In the present study, we applied DTI in patients with cervical dystonia to determine whether this disorder leads to ultrastructural changes in the brain.

METHODS

Subjects

We studied 15 patients (four men, 11 women; mean (SD) age, 51.9 (11.0) years) with cervical dystonia and 10 age and sex matched healthy subjects using MRI. Cervical dystonia was diagnosed on the basis of published criteria.2 Secondary or inherited dystonias and other disorders associated with dystonia were excluded. The mean duration of symptoms was 8.0 (4.0) years (range 1.5 to 23). The cervical dystonia severity score, assessed before the last botulinum toxin injection using the Tsui rating scale,8 ranged between 6 and 15 points (mean 9.9 (3.8)). Three patients had pure rotational torticollis, one had mixed torticollis and anterocollis, four had mixed torticollis and laterocollis, and the remaining seven had a combination of torticollis, anterocollis, and laterocollis.

All patients with cervical dystonia received botulinum toxin injections following standard treatment regimens. The patients with cervical dystonia were scanned at the time of maximum therapeutic response relating to the treatment of their involuntary movements. None of the unaffected controls had a history of other neurological disorders.

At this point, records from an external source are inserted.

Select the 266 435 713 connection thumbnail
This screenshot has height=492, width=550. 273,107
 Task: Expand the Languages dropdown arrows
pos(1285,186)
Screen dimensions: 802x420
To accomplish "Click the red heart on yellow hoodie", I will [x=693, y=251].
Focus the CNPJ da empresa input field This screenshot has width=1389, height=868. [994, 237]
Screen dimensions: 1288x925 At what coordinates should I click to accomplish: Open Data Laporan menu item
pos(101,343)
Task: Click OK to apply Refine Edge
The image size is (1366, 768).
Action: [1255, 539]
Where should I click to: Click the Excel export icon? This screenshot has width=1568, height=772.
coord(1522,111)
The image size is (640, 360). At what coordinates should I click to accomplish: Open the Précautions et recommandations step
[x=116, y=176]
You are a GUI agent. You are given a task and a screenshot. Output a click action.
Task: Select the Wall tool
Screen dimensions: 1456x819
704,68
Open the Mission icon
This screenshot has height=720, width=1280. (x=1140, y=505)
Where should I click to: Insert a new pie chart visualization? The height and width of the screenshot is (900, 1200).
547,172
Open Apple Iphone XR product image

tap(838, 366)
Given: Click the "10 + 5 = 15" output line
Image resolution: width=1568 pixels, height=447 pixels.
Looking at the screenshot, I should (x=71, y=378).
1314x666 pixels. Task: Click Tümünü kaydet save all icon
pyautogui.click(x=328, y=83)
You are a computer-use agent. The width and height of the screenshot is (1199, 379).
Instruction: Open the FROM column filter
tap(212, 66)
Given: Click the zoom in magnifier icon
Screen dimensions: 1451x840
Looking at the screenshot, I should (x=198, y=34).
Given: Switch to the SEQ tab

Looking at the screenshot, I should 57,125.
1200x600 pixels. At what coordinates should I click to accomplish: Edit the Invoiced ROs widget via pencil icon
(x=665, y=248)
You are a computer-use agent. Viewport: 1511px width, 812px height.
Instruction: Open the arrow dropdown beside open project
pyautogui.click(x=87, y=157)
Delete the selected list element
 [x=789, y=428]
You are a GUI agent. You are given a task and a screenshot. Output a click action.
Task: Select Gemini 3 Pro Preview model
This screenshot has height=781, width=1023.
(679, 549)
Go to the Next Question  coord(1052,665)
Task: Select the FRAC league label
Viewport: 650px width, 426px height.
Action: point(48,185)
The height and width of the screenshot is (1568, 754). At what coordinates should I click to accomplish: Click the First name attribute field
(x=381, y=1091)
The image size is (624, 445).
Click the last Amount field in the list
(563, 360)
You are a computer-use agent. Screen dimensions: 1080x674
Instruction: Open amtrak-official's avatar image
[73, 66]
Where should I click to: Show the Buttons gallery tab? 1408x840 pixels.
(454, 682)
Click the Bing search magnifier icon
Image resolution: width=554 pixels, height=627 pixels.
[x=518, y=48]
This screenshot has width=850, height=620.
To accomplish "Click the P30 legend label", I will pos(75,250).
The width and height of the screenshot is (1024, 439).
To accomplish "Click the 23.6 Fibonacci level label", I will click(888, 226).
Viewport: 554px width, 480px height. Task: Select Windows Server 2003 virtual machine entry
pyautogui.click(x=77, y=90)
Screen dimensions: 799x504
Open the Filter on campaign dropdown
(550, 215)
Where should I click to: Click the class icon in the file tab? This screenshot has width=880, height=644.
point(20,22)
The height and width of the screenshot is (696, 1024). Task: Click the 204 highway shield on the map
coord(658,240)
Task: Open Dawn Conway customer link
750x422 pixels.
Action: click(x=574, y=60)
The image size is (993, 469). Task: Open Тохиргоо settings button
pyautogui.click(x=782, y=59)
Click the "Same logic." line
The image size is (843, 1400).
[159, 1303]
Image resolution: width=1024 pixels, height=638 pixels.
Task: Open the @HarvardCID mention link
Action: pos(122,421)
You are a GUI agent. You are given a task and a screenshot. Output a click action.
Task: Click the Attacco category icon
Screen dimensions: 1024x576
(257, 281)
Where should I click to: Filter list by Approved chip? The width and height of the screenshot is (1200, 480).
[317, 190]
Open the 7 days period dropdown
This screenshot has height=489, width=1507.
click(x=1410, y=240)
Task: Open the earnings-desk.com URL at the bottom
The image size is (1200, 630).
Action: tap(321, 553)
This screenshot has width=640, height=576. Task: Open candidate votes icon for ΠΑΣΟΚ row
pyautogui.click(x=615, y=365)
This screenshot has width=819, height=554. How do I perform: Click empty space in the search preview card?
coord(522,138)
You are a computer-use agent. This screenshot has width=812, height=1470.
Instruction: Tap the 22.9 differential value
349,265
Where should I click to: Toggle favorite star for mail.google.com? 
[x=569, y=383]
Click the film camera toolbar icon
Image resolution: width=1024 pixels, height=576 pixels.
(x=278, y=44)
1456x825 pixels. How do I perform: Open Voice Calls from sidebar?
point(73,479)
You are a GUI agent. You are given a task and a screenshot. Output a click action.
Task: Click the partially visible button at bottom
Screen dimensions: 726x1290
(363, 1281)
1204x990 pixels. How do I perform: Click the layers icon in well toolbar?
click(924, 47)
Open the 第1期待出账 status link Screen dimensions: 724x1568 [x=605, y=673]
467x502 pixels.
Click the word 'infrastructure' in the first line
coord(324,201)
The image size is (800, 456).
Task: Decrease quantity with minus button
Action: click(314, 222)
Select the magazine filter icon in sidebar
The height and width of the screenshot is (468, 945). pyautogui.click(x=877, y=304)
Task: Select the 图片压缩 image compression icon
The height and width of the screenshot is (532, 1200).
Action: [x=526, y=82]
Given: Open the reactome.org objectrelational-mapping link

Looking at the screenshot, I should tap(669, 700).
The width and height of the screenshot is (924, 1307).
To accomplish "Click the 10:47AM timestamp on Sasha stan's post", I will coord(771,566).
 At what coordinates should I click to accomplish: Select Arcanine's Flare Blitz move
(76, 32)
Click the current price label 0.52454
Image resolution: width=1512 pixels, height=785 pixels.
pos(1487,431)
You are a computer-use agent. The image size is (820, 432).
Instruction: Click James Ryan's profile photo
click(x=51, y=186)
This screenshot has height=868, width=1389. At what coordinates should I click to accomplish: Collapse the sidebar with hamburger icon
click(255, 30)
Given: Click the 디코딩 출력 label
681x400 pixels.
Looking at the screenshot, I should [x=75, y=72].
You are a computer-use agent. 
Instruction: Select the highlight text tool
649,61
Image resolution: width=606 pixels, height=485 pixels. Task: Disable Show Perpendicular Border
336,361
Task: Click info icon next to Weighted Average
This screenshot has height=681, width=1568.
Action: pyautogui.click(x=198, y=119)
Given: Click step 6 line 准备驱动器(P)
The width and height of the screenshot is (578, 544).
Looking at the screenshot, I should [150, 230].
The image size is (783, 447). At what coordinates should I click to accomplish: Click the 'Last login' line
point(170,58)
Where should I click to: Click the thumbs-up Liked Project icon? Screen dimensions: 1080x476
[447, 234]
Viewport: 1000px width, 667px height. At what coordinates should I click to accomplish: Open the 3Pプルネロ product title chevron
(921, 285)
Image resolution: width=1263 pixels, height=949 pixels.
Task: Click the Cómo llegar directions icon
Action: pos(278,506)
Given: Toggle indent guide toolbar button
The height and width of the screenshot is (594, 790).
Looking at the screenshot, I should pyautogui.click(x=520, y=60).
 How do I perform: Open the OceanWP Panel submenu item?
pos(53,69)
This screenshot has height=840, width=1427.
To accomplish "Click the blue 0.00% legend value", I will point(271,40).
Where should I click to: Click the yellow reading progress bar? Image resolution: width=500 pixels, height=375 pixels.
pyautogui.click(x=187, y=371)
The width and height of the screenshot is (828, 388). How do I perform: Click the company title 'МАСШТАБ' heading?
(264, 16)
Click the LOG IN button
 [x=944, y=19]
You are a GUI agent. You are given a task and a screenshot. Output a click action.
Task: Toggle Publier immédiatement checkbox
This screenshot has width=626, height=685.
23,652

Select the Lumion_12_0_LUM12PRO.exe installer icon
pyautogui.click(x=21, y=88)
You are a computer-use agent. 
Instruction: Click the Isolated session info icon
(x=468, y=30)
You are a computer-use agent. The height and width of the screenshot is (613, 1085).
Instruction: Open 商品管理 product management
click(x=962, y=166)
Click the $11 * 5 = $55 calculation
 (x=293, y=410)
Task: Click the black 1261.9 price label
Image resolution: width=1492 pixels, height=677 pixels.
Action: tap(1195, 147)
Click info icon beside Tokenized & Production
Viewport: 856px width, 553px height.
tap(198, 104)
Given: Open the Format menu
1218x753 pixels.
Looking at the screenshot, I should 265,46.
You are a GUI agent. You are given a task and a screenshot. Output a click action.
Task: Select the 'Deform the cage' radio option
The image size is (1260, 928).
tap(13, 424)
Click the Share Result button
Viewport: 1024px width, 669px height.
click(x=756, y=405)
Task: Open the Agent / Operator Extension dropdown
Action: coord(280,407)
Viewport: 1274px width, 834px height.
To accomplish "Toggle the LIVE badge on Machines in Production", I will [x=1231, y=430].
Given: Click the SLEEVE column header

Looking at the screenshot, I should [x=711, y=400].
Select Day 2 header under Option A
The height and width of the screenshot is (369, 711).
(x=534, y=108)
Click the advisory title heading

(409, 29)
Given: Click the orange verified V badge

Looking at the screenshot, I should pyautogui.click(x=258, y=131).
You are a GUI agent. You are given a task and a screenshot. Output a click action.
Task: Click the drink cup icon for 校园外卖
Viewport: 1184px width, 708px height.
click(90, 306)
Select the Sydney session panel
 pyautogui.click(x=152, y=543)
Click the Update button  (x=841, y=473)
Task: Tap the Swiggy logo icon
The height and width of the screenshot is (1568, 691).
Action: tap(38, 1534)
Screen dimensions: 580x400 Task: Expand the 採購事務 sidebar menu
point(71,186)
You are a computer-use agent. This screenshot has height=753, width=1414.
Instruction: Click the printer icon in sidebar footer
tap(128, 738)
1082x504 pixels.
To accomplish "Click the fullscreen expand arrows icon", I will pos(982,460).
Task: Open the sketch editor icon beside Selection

All subjects gave their written informed consent before MRI examination and the study was approved by the local ethics committee of the University of Rome.

MRI acquisition

MRI was carried out using a 1.5 T scanner (Gyroscan NT 15, Philips Medical Systems, Best, Netherlands). To avoid the influence of motion, the subject’s head was firmly fixed during acquisition by the use of foam padding and a restraining strap. Slice orientation parallel to the bicommissural (AC–PC) plane was assured by acquiring a multiplanar T1 weighted localiser at the start of each study. All patients had conventional spin echo proton density weighted, T2 weighted images (repetition time (TR) = 2000 ms; echo time (TE) = 30 ms, 120 ms) and T1 weighted images (TR = 550 ms; TE = 12 ms), acquired with a matrix size of 256×256 and a field of view (FOV) of 240 mm on 24 contiguous axial slices of 5 mm thickness, before DTI. DTI parameters were TR = 3694 ms, TE = 124 ms, matrix 128×128, FOV = 250×250 mm, and two b-values (0 and 1000 mm s−2) done in six directions. Amplitude images were averaged from 10 measurements. Data were processed to obtain maps of fractional anisotropy (FA) and mean diffusivity (MD).

Data analysis

Seventeen regions of interest (ROI) were located on specific cerebral structures of normal subjects and patients. Square ROIs of uniform size (nine pixels) were placed on white matter structures, including the genu, body, and splenium of the corpus callosum, the posterior limb of the internal capsule, and the subcortical white matter of the cerebellar hemispheres, as well as on grey matter structures including the caudate head, putamen, globus pallidum, thalamus, and supplementary motor area (SMA). The boundary of SMA was defined as the region between the vertical line perpendicular to the anterior commissure to posterior commissure (AC–PC) line, passing through the anterior commissure (VAC) and the vertical line perpendicular to the AC–PC line passing through the posterior commissure (VPC) above the cingulate sulcus.9 ROIs were located on the FA maps and then automatically transferred to the MD maps to ensure their correct location. Signal intensity differences and the schemes of the Talairach and Tournaux atlas10 were used for ROI positioning. The mean value of diffusion parameters for each ROI was then recorded.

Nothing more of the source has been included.